Dan Burns pointed out he could look from his driveway and see one of the Joliet houses where seven people were shot to death.
“Too damn close to home,” Burns said, emphatically expressing what many of his neighbors were feeling Tuesday morning, a day after seven people were found shot to death inside two separate homes in the 2200 block of West Acres Road in Joliet.
The names of the seven victims were released Tuesday afternoon by the office of Will County Coroner Laurie H. Summers.
Toyosi Bakare, 28, formerly of Nigeria, was fatally shot on Sunday at the Pheasant Run Apartments in Joliet Township and a non-fatal shooting of a 42-year-old man in the 200 block of Davis Street.
Christine Esters, 38, Tameka Nance, 47, William Esters II, 35, Joshua Nance, 31, all of Joliet, Alexandria Nance, 20, and a 16-year-old female and 14-year-old female all were pronounced dead at the scene.
Police said Tuesday they did not yet have a motive into why the suspect committed the acts. Romeo Nance, 23, of Joliet was found by law enforcement Monday in Texas where police say he took his own life after being confronted by various police.
Joliet and Will County law enforcement say Nance is the suspect in the fatal shooting of Toyosi Bakare, 28, formerly of Nigeria, on Sunday at the Pheasant Run Apartments in Joliet Township and a non-fatal shooting of a 42-year-old man in the 200 block of Davis Street.
News of mass shootings has become commonplace in the U.S., but residents here said it still hits hard when it happens, especially close to home.
“I’m telling you, I’ve got two kids – an 8-year-old and a 2-year-old,” Burns said. “We moved out of the city to get away from that.”
Burns and his family moved from the southwest side of Chicago to his Taylor Street home in Joliet two years ago after there was a shooting at a school carnival.
Joliet police on Tuesday blocked both ends of the 2200 block of West Acres Road where the seven bodies were found, making it impossible for reporters to knock on the doors of those who lived closest to the homes where the victims were found.
But the impact may not have been much different from others who live in the neighborhood.
“It’s pretty devastating,” said Rick Becker, a retired resident on Madison Street who spent much of Monday lying on the couch feeling incapacitated by what happened.
Becker, who lives at the end of West Acres Road, could see the yellow police tape strapped outside the houses where the killings occurred.
It’s always been a nice neighborhood, Becker said. He and his wife like to take walks and eat at Maurie’s Table, a longtime local favorite restaurant located nearby on Glenwood Avenue.
“I’m not sure I’m going to walk down that street for awhile,” Becker said of West Acres Road. “I’m struggling with, ‘Can I go to Maurie’s Table for a hamburger?’ Today I won’t.”
The killings occurred within a block of Ascension Saint Joseph–Joliet hospital, an area filled with medical offices and professional buildings. It’s bordered by usually quiet middle-class neighborhoods like the one where the shootings occurred.
“I don’t like being this close to it,” Jim Schumacher said. “That’s for sure.”
Nevertheless, Schumacher, who also lives on Madison Street at the end of West Acres Road, said, “I feel safe here.”
Schumacher said the slaughter that occurred up the street “could have happened next door. It could have happened nine miles away.”

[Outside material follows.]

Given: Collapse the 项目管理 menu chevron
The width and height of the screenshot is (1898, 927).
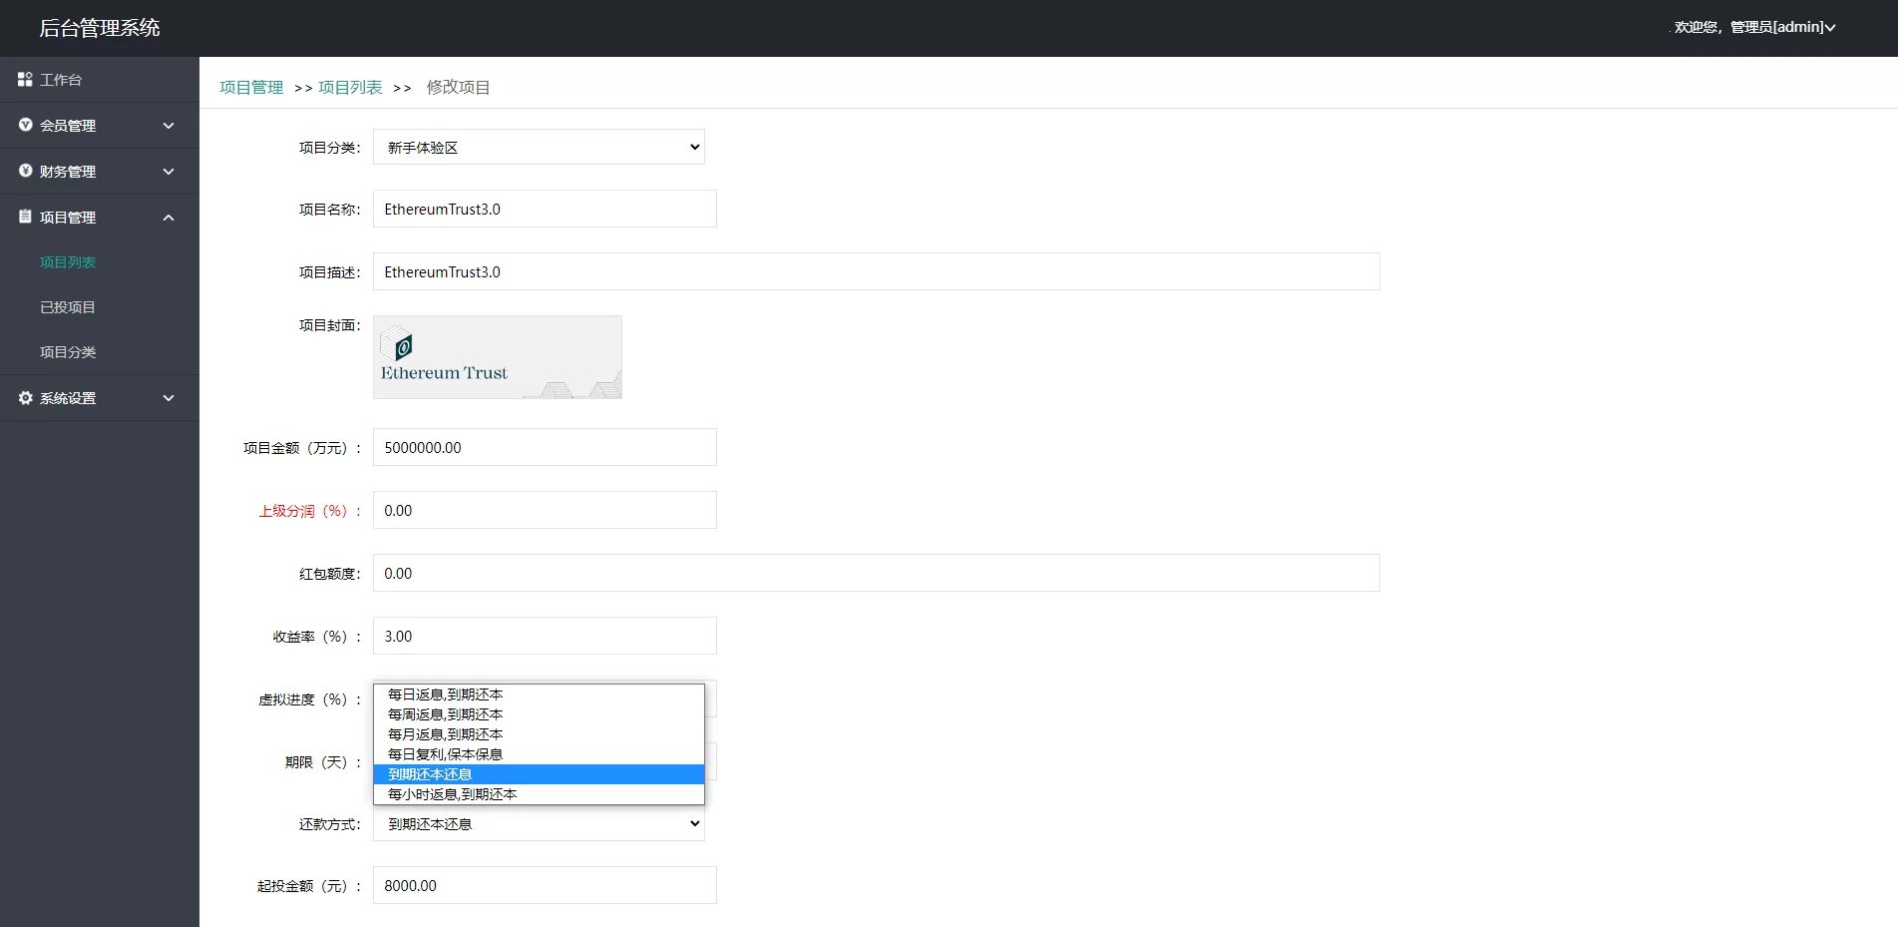Looking at the screenshot, I should click(169, 218).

Thomas Mueller, who lives on the other end of West Acres Road on Springfield Avenue, looked at the police car and barriers set up to prevent people from entering the street Tuesday morning and described it as “shocking.”
“I never worried for my safety here,” said Mueller, a military recruiter who moved from Florida to Joliet eight months ago. “I was mind-blown by this happening here.”

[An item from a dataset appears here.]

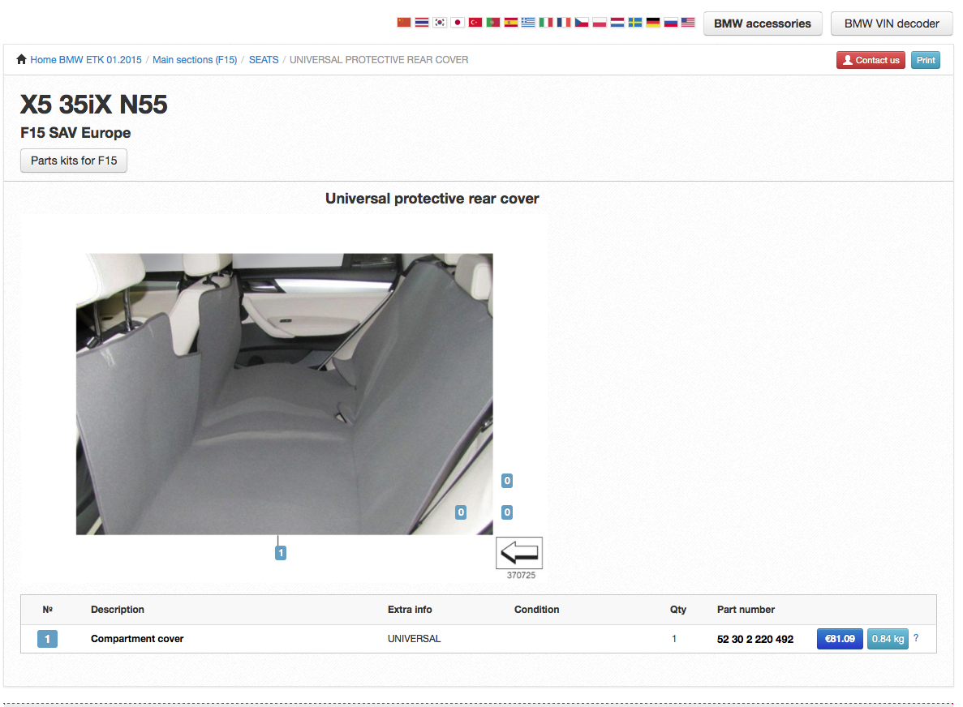Switch site language using the German flag
The width and height of the screenshot is (963, 707).
click(x=653, y=22)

Zach, a Taylor Street resident who did not want to give his last name, said residents in the neighborhood include a number of Joliet police officers and firefighters, which contributed to a sense of safety.
“Hopefully, this doesn’t give our neighborhood a bad reputation,” he said.
Zach and others seemed to recognize that living in a nice neighborhood these days doesn’t mean there won’t be a senseless slaughter at a house up the street.
“This is a surprise,” said one Taylor Street resident who did not want to give her name. “But you don’t know anymore.”